Throughout my career, I have been fortunate to have many opportunities offered to me. In addition to several grants from the National Science Foundation – including $15 million to co-found a national center for exploring the societal implications of new technologies – I have been awarded fellowships from the Max Planck Institute for the History of Science, the American Council of Learned Societies, the California Institute of Technology, and (twice) the Smithsonian Institution. In 2016 and 2017, the World Economic Forum invited me to speak at their annual meeting in Davos, Switzerland. I am also an elected Fellow of the American Association for the Advancement of Science (AAAS) and the American Physical Society (APS). A full c.v. is here.
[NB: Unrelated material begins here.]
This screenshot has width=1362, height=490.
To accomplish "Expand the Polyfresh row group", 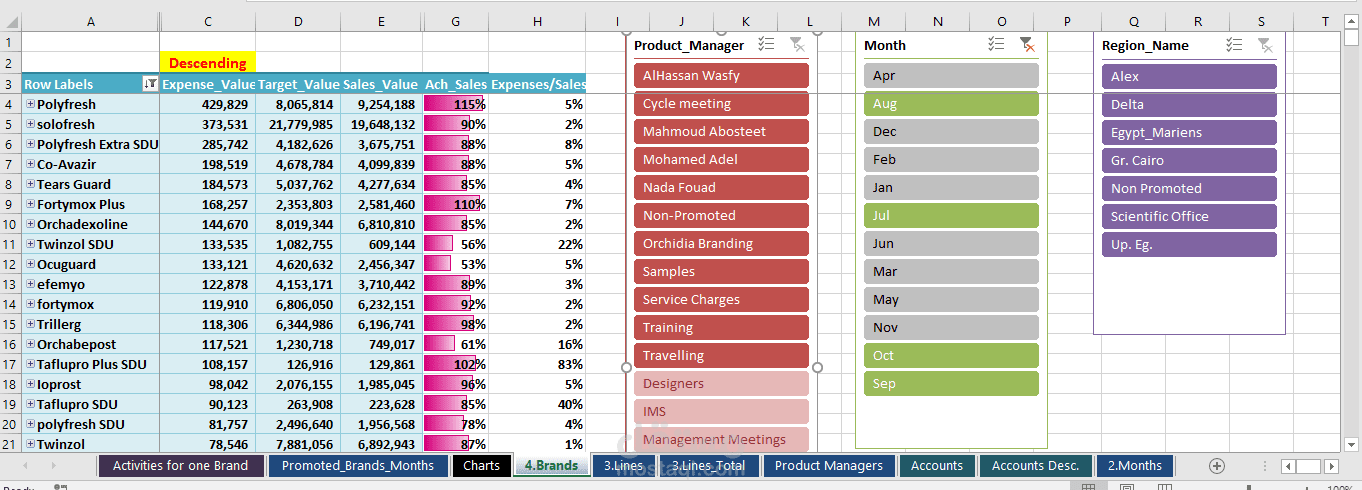I will pyautogui.click(x=30, y=105).
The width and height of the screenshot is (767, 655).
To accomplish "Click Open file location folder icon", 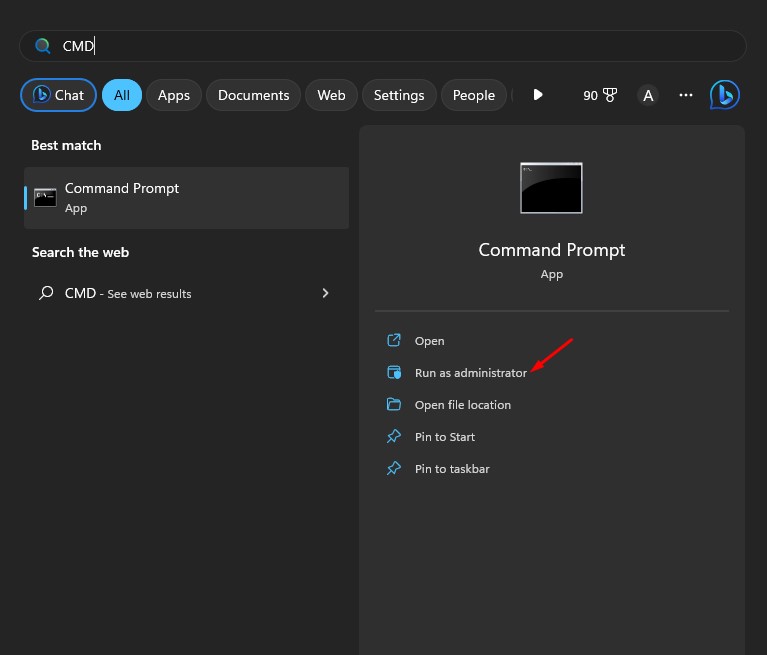I will [x=394, y=405].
On a personal note: I grew up in rural southwestern Pennsylvania. When I saw movies like Poltergeist or ET, they seemed odd as West Coast suburban living looked really different from my own experiences. I find this ironic as I live a few blocks from the Pacific Ocean in a tract-style house built c. Sputnik. I didn’t fly in an airplane until I was 19. But I visited the National Air and Space Museum when I was a kid and loved it (there is a tattoo of Sputnik’s launch on my right arm and the splashdown of Apollo 17 on my left.) Hiking, surfing, mountain biking, and waving a stick at trout in local streams all get me out of the house and away from screens.